Stated exercise
Please repeat the passage of the Interregnum exhibition text below word for word, from "installation view, Casula" up to and including "2019 installation view.".

— Start Article —

Interregnum

Interregnum is a solo exhibition of new work at Casula PowerHouse Arts Centre.

30 Mar 2019 – 12 May 2019

1 Powerhouse Road, Casula NSW 2170

 

penelope cain
If History Was Written by the Victors, 2019 dye sublimation on polyester, wooden poles. 26 m x 1.2 m. Detail.

 

An interregnum is the period between rulers – a break in continuity as the rule of one sovereign ends and the next ascends— a gap between hierarchies, between sets of rules and systems of governance. A cycle of extinction and subsequent emergence of new systems of power.

Interregnum pivots in response to the history of Casula Arts Centre as a coal-fired power-station and present as a cultural centre. Post interregnum. It considers a linked series of extinctions, structures of power and scales of time – from thermochemical burn time to deep geological time.

installation view, Casula Powerhouse, 2019

A Stratigraphy of Extinctions

In the period immediately after WWII, the Electricity Commission of Sydney was tasked with addressing power blackouts as the city’s electricity needs dramatically expanded. In 1950 NSW Minister JJ Cahill approved the purchase of four ready-made power-stations from the USA for 2.5 million pounds, to provide uninterrupted power supply. The identical plants were rapidly assembled in Casula, Penrith, Port Kembla and Maitland. Each with identical, massive 6-inch thick, multi-gabeled concrete roofs, ten-ton girders and 85 foot chimney stacks.

If there was an end to an extinction event (stardust) Photocopy and fabric pasteup, 3 x 13 m. 2019 installation view.

After a few decades operation, in 1976 Casula was decommissioned and locked up, as the economics of urban power generation shifted, generators were consolidated closer to the coal-mines, and ultimately privatised.

— End Article —
— Start Provided information —

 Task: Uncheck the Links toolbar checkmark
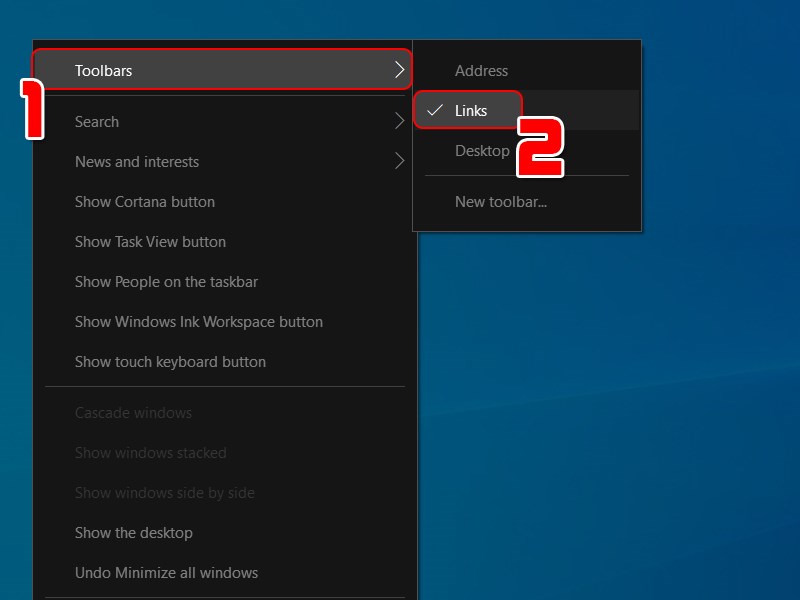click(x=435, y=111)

— End Provided information —
— Start Provided information —

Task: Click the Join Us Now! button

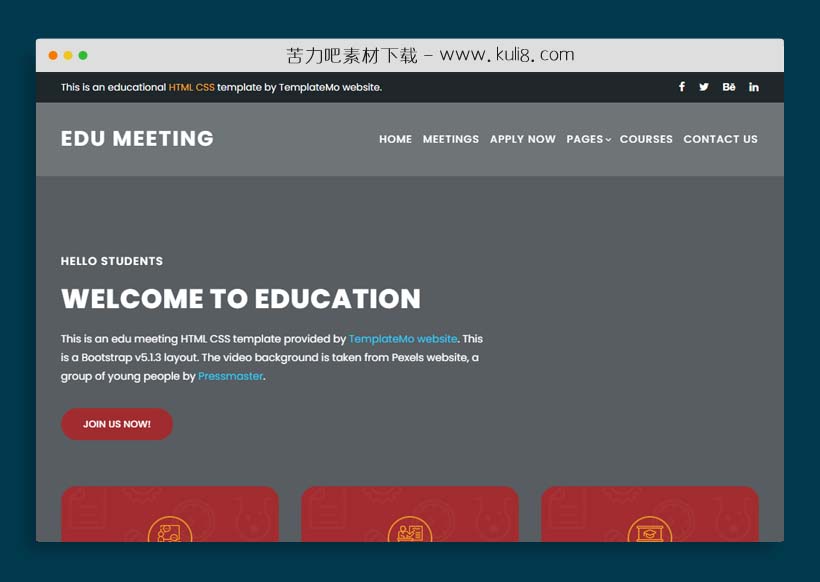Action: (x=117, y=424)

— End Provided information —

Written solution
installation view, Casula Powerhouse, 2019

A Stratigraphy of Extinctions

In the period immediately after WWII, the Electricity Commission of Sydney was tasked with addressing power blackouts as the city’s electricity needs dramatically expanded. In 1950 NSW Minister JJ Cahill approved the purchase of four ready-made power-stations from the USA for 2.5 million pounds, to provide uninterrupted power supply. The identical plants were rapidly assembled in Casula, Penrith, Port Kembla and Maitland. Each with identical, massive 6-inch thick, multi-gabeled concrete roofs, ten-ton girders and 85 foot chimney stacks.

If there was an end to an extinction event (stardust) Photocopy and fabric pasteup, 3 x 13 m. 2019 installation view.